What you are asked to do —
Swap "image size" for "canvas size" in every one of the entries below, and reproduce them with nothing else changed and the pictures left out.

(Data for locating visible targets)

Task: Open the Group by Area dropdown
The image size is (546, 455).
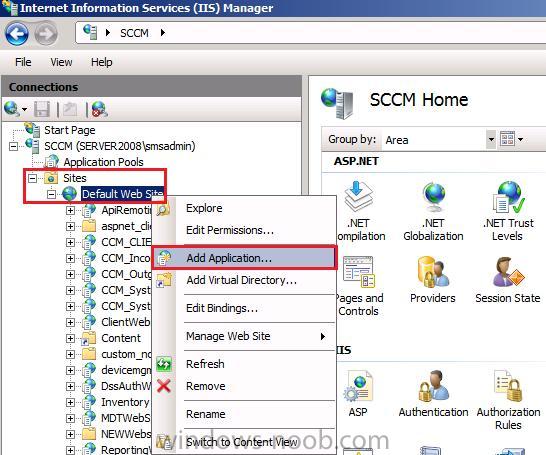Action: pyautogui.click(x=491, y=139)
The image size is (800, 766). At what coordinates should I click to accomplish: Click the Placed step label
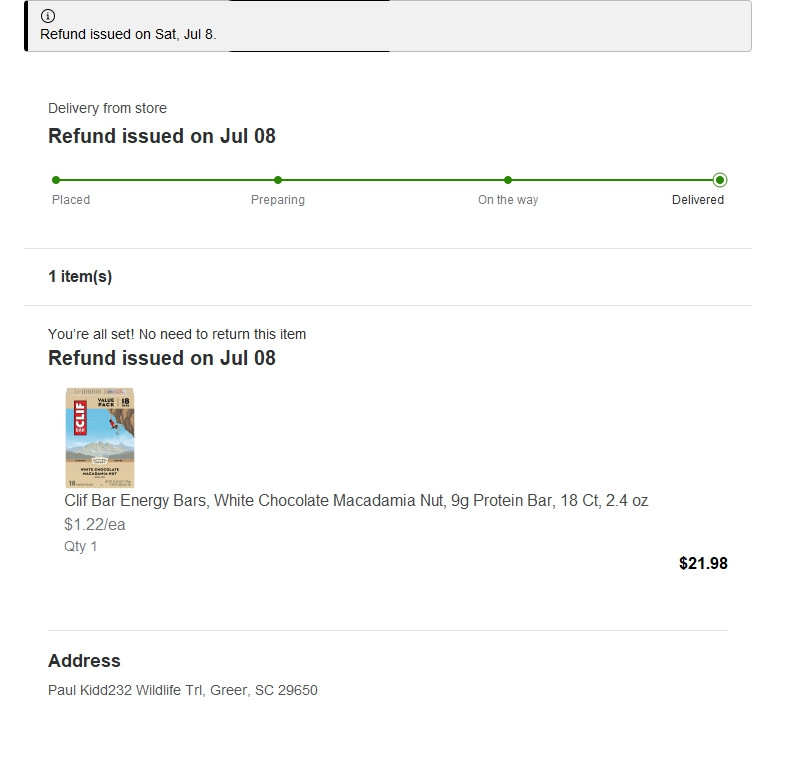71,200
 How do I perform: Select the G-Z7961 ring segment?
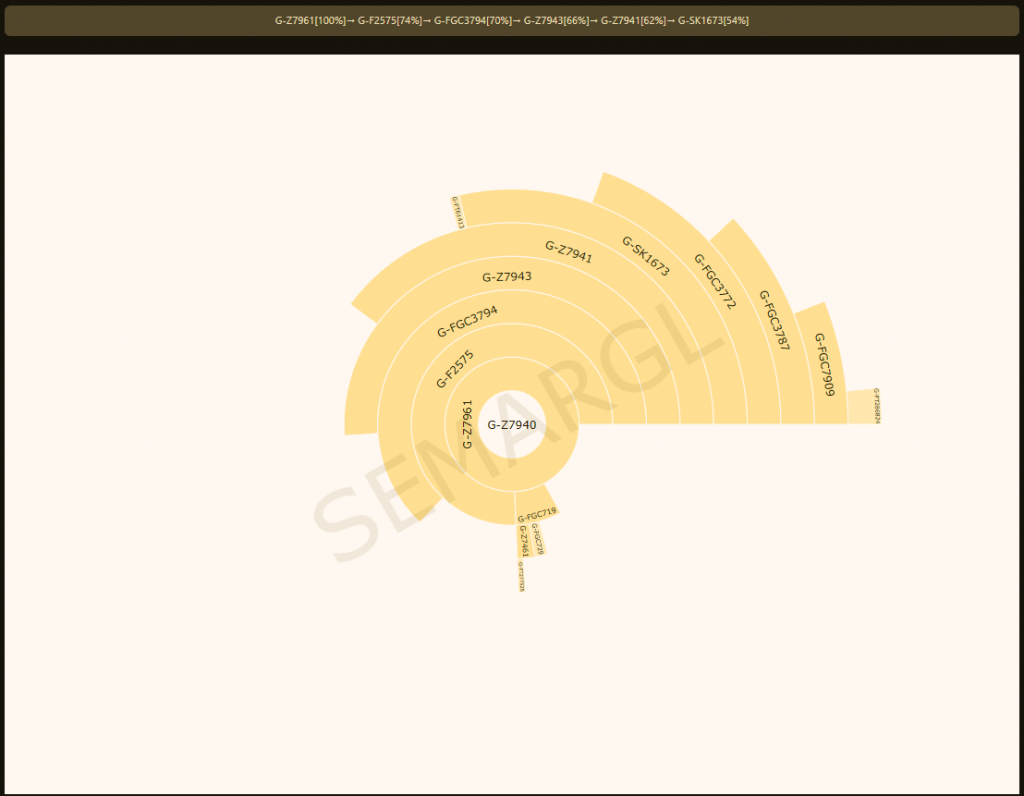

The output —
Task: Open the Group by Area dropdown
The canvas size is (546, 455).
Action: pyautogui.click(x=491, y=139)
The canvas size is (800, 766). At what coordinates should I click to accomplish: Click the Placed step label
71,200
 How do I perform: Select the G-Z7961 ring segment?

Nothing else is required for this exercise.